▸ **Records shown**
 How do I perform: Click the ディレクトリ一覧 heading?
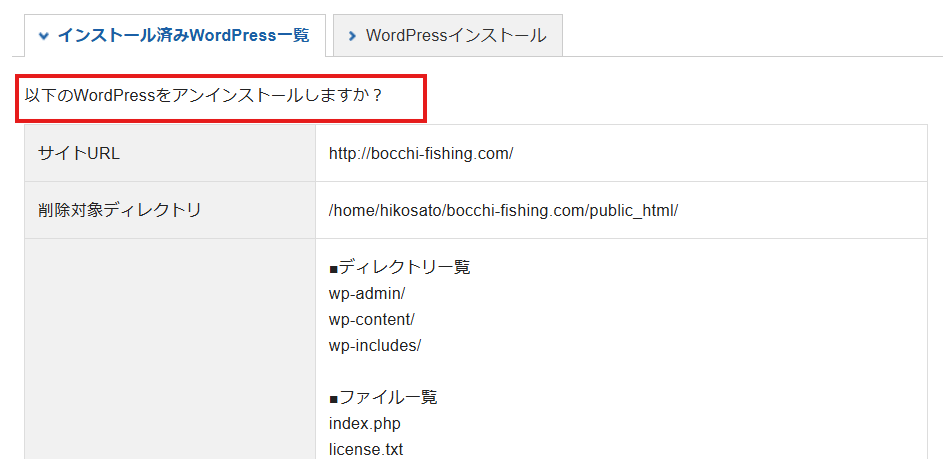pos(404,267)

...

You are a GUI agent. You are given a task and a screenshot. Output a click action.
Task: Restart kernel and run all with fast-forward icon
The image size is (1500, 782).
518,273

▸ **The request**
Extract each of the lines above that contains the word "kernel".

▸ **Answer in full**
Task: Restart kernel and run all with fast-forward icon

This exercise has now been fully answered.